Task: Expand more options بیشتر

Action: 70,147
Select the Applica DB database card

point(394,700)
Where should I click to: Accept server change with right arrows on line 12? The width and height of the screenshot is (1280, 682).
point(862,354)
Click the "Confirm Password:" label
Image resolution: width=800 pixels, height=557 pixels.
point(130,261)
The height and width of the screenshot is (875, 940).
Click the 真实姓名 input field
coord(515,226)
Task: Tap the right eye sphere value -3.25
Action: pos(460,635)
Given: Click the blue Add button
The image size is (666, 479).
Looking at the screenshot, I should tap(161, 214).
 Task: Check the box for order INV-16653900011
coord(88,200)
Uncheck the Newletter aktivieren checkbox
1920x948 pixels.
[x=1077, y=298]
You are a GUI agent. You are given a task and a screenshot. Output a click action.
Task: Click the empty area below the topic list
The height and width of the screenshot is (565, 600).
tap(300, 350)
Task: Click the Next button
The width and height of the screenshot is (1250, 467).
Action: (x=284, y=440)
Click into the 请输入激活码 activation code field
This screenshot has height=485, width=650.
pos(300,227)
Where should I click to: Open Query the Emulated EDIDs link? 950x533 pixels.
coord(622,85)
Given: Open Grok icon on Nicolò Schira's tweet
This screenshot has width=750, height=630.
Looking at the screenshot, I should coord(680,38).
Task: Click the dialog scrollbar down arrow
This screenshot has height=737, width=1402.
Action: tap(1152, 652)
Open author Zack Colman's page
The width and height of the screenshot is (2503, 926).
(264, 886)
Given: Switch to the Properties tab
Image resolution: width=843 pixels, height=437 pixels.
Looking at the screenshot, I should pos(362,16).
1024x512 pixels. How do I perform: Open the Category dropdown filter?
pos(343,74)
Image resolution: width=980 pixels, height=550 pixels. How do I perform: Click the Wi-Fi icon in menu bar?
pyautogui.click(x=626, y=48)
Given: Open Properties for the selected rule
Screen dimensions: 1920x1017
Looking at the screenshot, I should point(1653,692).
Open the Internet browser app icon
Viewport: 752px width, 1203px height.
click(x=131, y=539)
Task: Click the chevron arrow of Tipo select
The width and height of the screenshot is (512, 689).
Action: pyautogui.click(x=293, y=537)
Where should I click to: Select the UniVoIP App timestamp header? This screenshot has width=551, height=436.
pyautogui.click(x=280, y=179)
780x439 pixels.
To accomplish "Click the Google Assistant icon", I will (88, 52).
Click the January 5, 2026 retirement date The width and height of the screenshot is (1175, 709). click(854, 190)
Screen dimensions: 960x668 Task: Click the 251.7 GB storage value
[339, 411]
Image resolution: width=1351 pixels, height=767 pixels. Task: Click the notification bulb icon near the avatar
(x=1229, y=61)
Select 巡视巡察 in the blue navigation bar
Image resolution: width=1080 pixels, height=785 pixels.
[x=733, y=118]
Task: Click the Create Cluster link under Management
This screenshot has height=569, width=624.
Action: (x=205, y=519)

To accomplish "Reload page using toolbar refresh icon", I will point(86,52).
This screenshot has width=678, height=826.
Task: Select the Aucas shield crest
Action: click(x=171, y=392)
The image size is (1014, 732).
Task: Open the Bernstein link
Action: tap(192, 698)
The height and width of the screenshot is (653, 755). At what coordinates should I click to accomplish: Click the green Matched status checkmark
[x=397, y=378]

Try it: None of the lines above may be skipped. Transcribe each one exactly.

Final answer:
Task: Expand more options بیشتر

Action: 70,147
Select the Applica DB database card

point(394,700)
Where should I click to: Accept server change with right arrows on line 12? The width and height of the screenshot is (1280, 682).
point(862,354)
Click the "Confirm Password:" label
Image resolution: width=800 pixels, height=557 pixels.
point(130,261)
The height and width of the screenshot is (875, 940).
Click the 真实姓名 input field
coord(515,226)
Task: Tap the right eye sphere value -3.25
Action: pos(460,635)
Given: Click the blue Add button
The image size is (666, 479).
Looking at the screenshot, I should tap(161, 214).
 Task: Check the box for order INV-16653900011
coord(88,200)
Uncheck the Newletter aktivieren checkbox
1920x948 pixels.
[x=1077, y=298]
You are a GUI agent. You are given a task and a screenshot. Output a click action.
Task: Click the empty area below the topic list
The height and width of the screenshot is (565, 600).
tap(300, 350)
Task: Click the Next button
The width and height of the screenshot is (1250, 467).
Action: (x=284, y=440)
Click into the 请输入激活码 activation code field
This screenshot has height=485, width=650.
pos(300,227)
Where should I click to: Open Query the Emulated EDIDs link? 950x533 pixels.
coord(622,85)
Given: Open Grok icon on Nicolò Schira's tweet
This screenshot has width=750, height=630.
Looking at the screenshot, I should coord(680,38).
Task: Click the dialog scrollbar down arrow
This screenshot has height=737, width=1402.
Action: tap(1152, 652)
Open author Zack Colman's page
The width and height of the screenshot is (2503, 926).
(264, 886)
Given: Switch to the Properties tab
Image resolution: width=843 pixels, height=437 pixels.
Looking at the screenshot, I should pos(362,16).
1024x512 pixels. How do I perform: Open the Category dropdown filter?
pos(343,74)
Image resolution: width=980 pixels, height=550 pixels. How do I perform: Click the Wi-Fi icon in menu bar?
pyautogui.click(x=626, y=48)
Given: Open Properties for the selected rule
Screen dimensions: 1920x1017
Looking at the screenshot, I should point(1653,692).
Open the Internet browser app icon
Viewport: 752px width, 1203px height.
click(x=131, y=539)
Task: Click the chevron arrow of Tipo select
The width and height of the screenshot is (512, 689).
Action: pyautogui.click(x=293, y=537)
Where should I click to: Select the UniVoIP App timestamp header? This screenshot has width=551, height=436.
pyautogui.click(x=280, y=179)
780x439 pixels.
To accomplish "Click the Google Assistant icon", I will (88, 52).
Click the January 5, 2026 retirement date The width and height of the screenshot is (1175, 709). click(854, 190)
Screen dimensions: 960x668 Task: Click the 251.7 GB storage value
[339, 411]
Image resolution: width=1351 pixels, height=767 pixels. Task: Click the notification bulb icon near the avatar
(x=1229, y=61)
Select 巡视巡察 in the blue navigation bar
Image resolution: width=1080 pixels, height=785 pixels.
[x=733, y=118]
Task: Click the Create Cluster link under Management
This screenshot has height=569, width=624.
Action: (x=205, y=519)

To accomplish "Reload page using toolbar refresh icon", I will point(86,52).
This screenshot has width=678, height=826.
Task: Select the Aucas shield crest
Action: click(x=171, y=392)
The image size is (1014, 732).
Task: Open the Bernstein link
Action: tap(192, 698)
The height and width of the screenshot is (653, 755). At what coordinates should I click to accomplish: Click the green Matched status checkmark
[x=397, y=378]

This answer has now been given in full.